=== Input ===

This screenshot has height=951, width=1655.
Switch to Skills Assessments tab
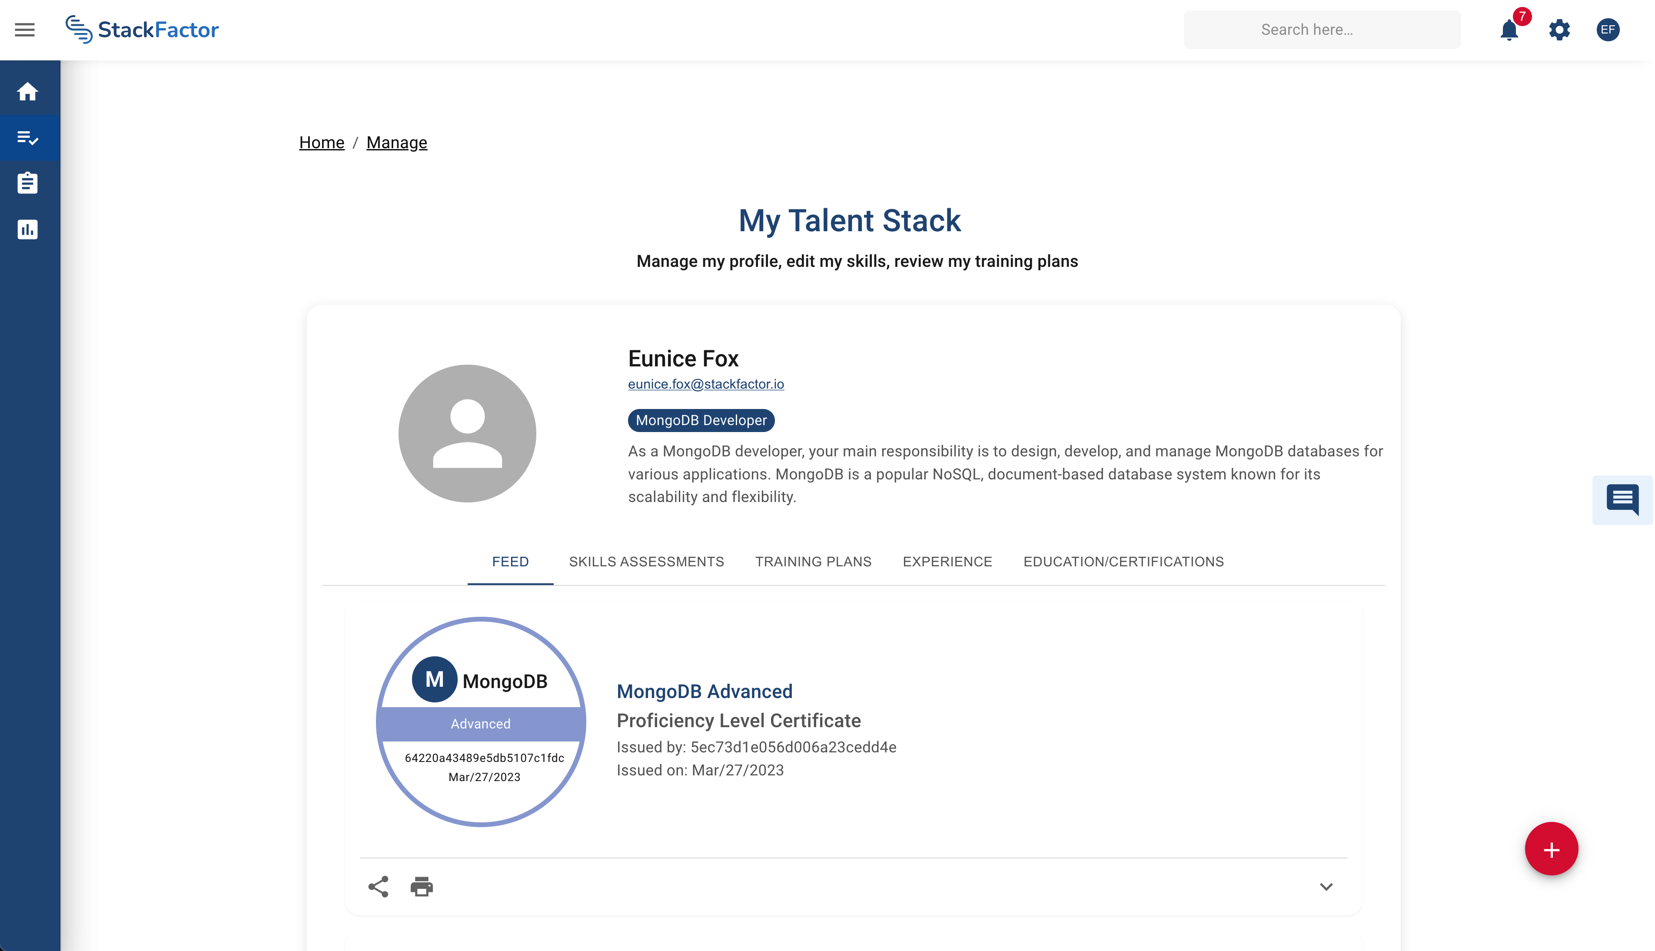coord(646,562)
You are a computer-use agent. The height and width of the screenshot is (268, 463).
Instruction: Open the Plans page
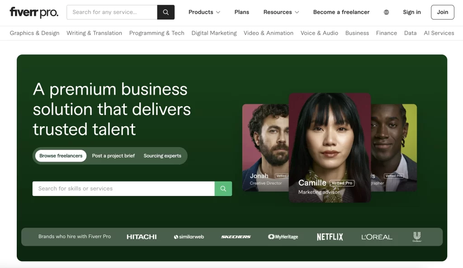pyautogui.click(x=242, y=12)
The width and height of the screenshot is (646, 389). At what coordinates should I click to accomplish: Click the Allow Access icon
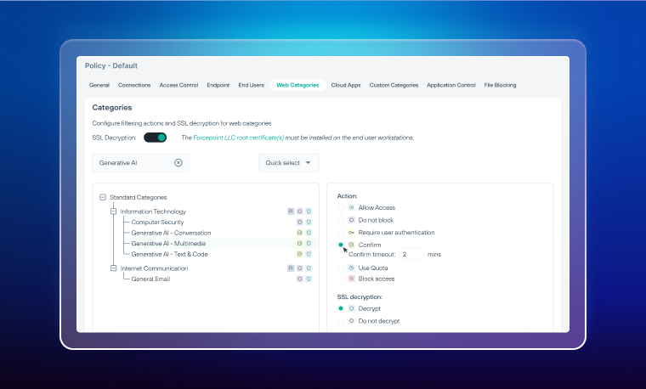351,207
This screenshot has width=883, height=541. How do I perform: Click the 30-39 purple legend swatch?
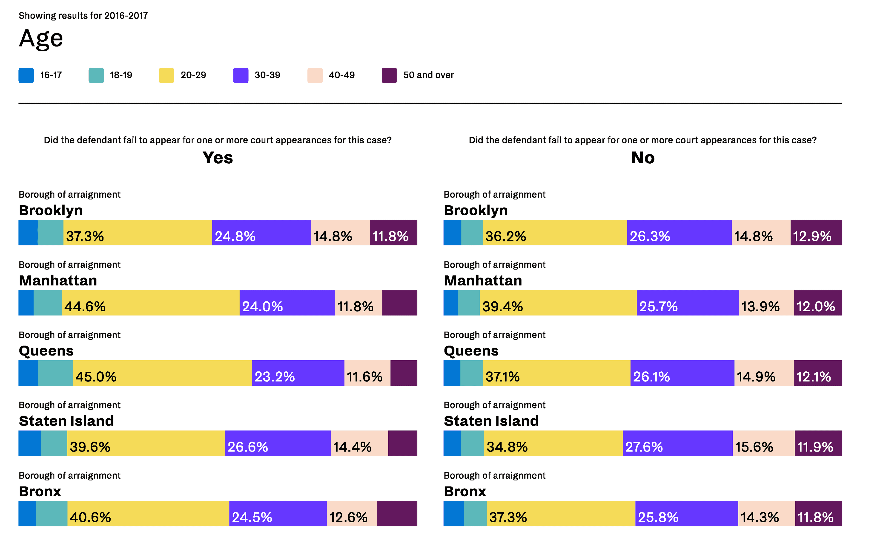[x=240, y=75]
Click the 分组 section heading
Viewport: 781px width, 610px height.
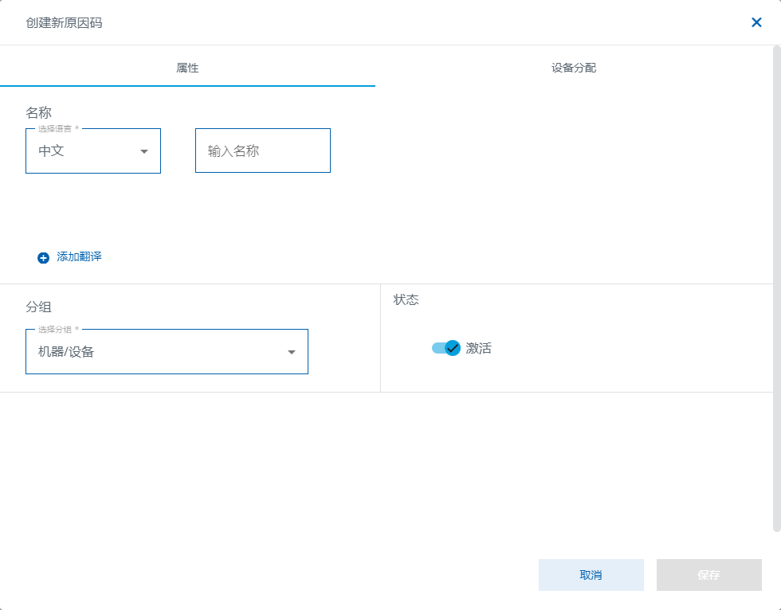click(x=38, y=307)

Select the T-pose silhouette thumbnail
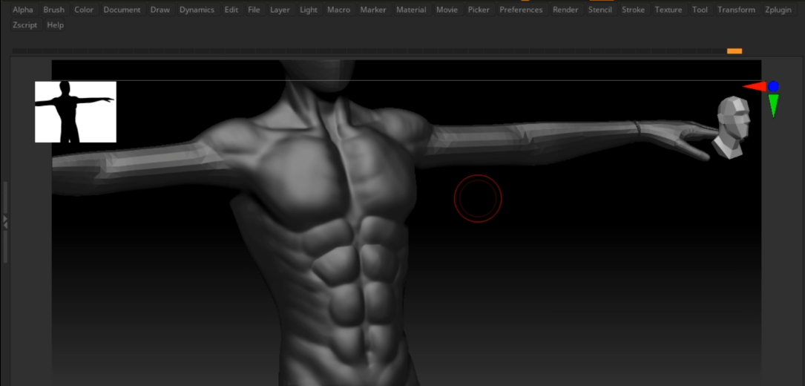coord(76,111)
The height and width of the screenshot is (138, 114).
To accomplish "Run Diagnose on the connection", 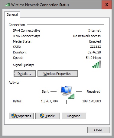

===

Exercise aim
Rewrite all the records above so that "screenshot" becomes "image" wherever it occurs, with everything else left unchanged. Omit the pictures from your version.

Problem solution
This image has height=951, width=1655.
Switch to Skills Assessments tab
coord(646,562)
You are a computer-use agent. The height and width of the image is (268, 463).
Instruction: Open the Plans page
pyautogui.click(x=242, y=12)
The width and height of the image is (646, 389). At what coordinates should I click to accomplish: Click the Allow Access icon
351,207
This image has width=883, height=541. How do I perform: Click the 30-39 purple legend swatch?
[x=240, y=75]
Click the 分组 section heading
Viewport: 781px width, 610px height.
click(x=38, y=307)

Select the T-pose silhouette thumbnail
coord(76,111)
The height and width of the image is (138, 114).
To accomplish "Run Diagnose on the connection", 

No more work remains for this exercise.